Lexers! I’ve sort of written lexers before, although not of this generality, so this material is mostly familiar to me.
The chapter provides a simple lexer (below), in Java. Old Java (pre-generics, so, what, 1.4 or someting?). I’m doing the exercises here in C#. I’ve provided the lexer from the source; my github will provide a C# implementation of the original lexer and the answers to the exercises, which are all extensions of the lexer.

package lexer;
public class Token {
    public final int tag;
    public Token(int t) { tag = t; }
}
=====
package lexer;
public class Num extends Token {
    public final int value;
    public Num(int v) { super(Tag.NUM); value = v; }
}
=====
package lexer;
public class Word extends Token {
    public final String lexeme;
    public Word(int t, String s) {
        super(t); lexeme = new String(s);
    }
}
=====
package lexer;
public class Tag {
    public final static int NUM = 256, ID = 257, TRUE = 258, FALSE = 259;
}
=====
package lexer;
import java.io.*; import java.util.*;
public class Lexer {
  public int line = 1;
  private char peek = ' ';
  private Hashtable words = new Hashtable();
  void reserve(Word t) { words.put(t.lexeme, t); }
  public Lexer() {
    reserve( new Word(Tag.TRUE, "true") );
    reserve( new Word(Tag.FALSE, "false") );
  }

  public Token scan() throws IOException {
    for ( ; ; peek = (char) System.in.read() ) { 
      if ( peek == ' ' || peek == '\t' ) continue;
      else if ( peek == '\n' ) line = line + 1;
      else break;
    }
    if ( Character.isDigit(peek) ) {
      int v = 0;
      do {
        v = 10 * v + Character.digit(peek, 10);
        peek = (char) System.in.read();
      } while ( Character.isDigit(peek) );
      return new Num(v);
    }
    if ( Character.isLetter(peek) ) {
      StringBuffer b = new StringBuffer();
      do {
        b.append(peek);
        peek = (char) System.in.read();
      } while ( Character.isLetterOrDigit(peek) );
      String s = b.toString();
      Word w = (Word) words.get(s);
      if ( w!= null ) return w;
      w = new Word(Tag.ID, s);
      words.put(s, w);
      return w;
    }
    Token t = new Token(peek);
    peek = ' ';
    return t;
  }
}

Note: I’m not a big fan of this code.
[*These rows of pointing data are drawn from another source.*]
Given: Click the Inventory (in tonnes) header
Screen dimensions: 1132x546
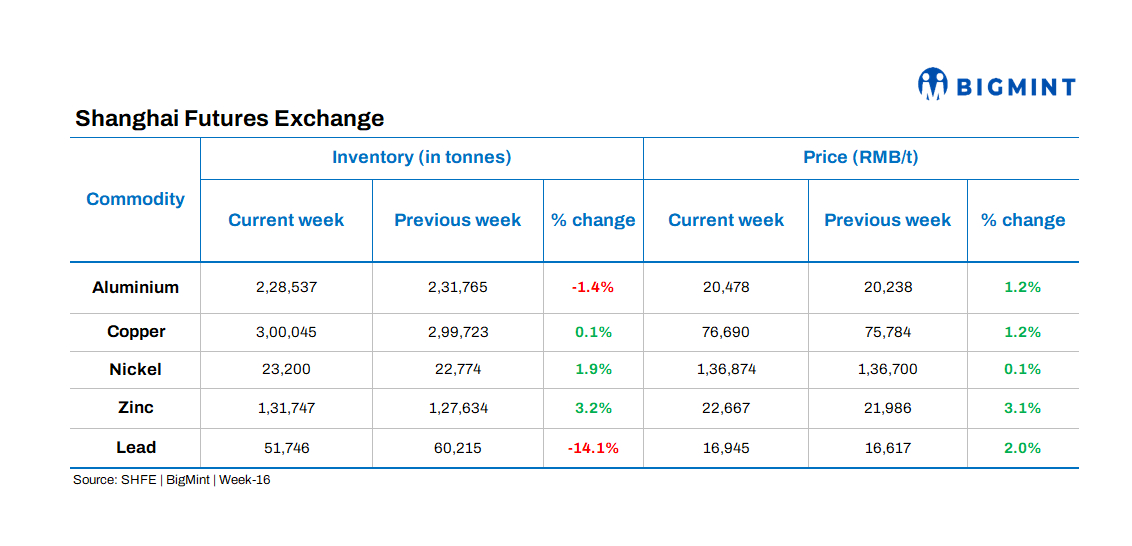Looking at the screenshot, I should tap(421, 157).
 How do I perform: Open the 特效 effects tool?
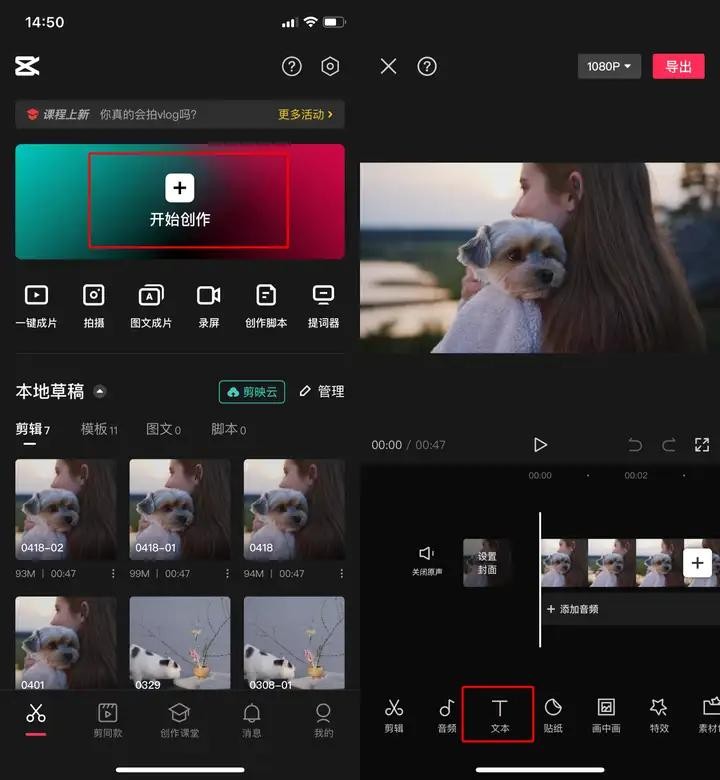click(x=658, y=714)
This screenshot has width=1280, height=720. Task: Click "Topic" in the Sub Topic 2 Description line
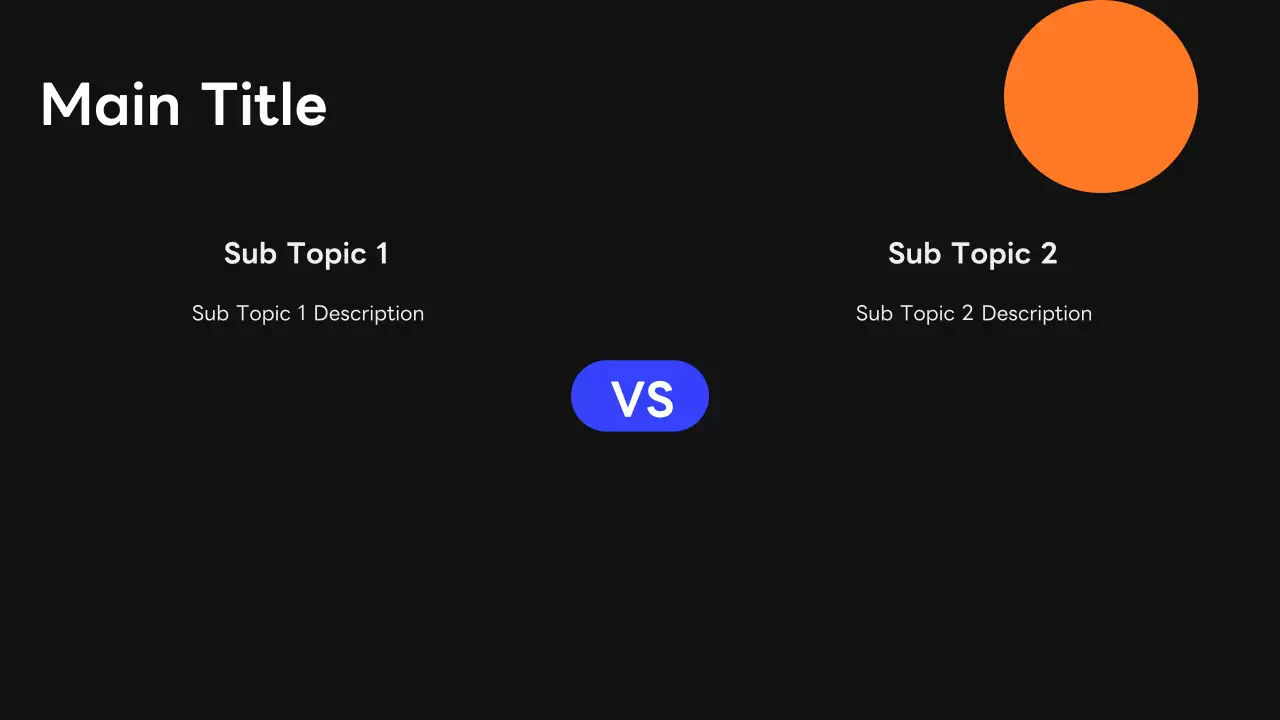click(929, 314)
The big if tree with non-obvious early returns is annoying and should probably be turned into a bunch of subroutines and a switch table or something like it. There’s also no error handling or anything. Too many side effects – especially IO side effects – come on! There’s an almost-exact copy online now, and I’ll either just refactor that or add a new class that handles some of that soon.